Brazil was once the South American star performer, but over the past two years, the economy has been suffering from slower growth and heightened inflation. With these twin attacks, Brazil is currently one of the weakest performing nations among the four BRIC (Brazil, Russia, India and China) countries (read: Three Country ETFs Struggling in 2013).
Inside the Slump: Credit Outlook Downgrade
Part of the reason for this slump is due to an S&P downgrade of the nation’s credit rating outlook to negative from stable. This was largely due to sluggish economic growth prospects and an expansionary fiscal policy, which the rating agency believes are likely to raise the government debt burden.
This move is also a threat to the decade long streak of rating upgrades for the biggest country in Latin America, possibly suggesting that the country may be nearing its peak.

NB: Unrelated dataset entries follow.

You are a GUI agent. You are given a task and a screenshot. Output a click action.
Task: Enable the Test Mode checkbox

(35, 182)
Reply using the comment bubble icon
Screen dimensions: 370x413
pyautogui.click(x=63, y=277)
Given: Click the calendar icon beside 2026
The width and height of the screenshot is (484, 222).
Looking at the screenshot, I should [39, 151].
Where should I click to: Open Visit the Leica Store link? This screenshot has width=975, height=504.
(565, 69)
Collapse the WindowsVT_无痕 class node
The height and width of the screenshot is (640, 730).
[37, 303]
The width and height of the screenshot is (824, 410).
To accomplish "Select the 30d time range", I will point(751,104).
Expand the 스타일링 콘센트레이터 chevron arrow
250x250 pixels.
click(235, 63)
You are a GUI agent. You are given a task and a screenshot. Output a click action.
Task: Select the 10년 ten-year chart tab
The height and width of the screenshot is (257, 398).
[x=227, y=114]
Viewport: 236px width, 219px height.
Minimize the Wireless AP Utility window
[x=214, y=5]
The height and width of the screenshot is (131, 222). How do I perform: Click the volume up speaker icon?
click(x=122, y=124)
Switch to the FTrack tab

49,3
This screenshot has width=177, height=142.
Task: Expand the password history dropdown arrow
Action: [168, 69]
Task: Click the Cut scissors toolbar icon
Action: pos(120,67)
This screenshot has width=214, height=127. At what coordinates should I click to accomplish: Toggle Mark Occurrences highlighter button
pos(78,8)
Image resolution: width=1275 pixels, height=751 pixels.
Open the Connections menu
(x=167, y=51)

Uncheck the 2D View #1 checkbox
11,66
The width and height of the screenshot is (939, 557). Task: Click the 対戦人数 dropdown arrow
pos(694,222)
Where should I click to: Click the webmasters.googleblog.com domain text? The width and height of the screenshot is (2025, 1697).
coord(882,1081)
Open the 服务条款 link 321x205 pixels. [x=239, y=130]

Beyond the downgrade, there have also been some interesting developments on the central bank front as the country recently raised rates. This is quite surprising as the nation is one of the only ones to take a hawkish stance as much of the developing world like Europe, Australia, and South Korea, and major emerging countries such as India, Thailand and Turkey are lowering their borrowing cost to boost economic growth (read: 3 Emerging Market ETFs Still Going Strong).
The central bank of Brazil increased the benchmark interest rate by 50 bps to 8% in order to pull back the inflation rate that is stalling economic growth. High inflation remains a matter of huge concern for the nation.
Inflation currently stands at 6.49%, which is very close to the 6.5% ceiling of the nation's inflation-targeting band. However, many fear that a rise in the rate would bring a stage of stagflation in the short term.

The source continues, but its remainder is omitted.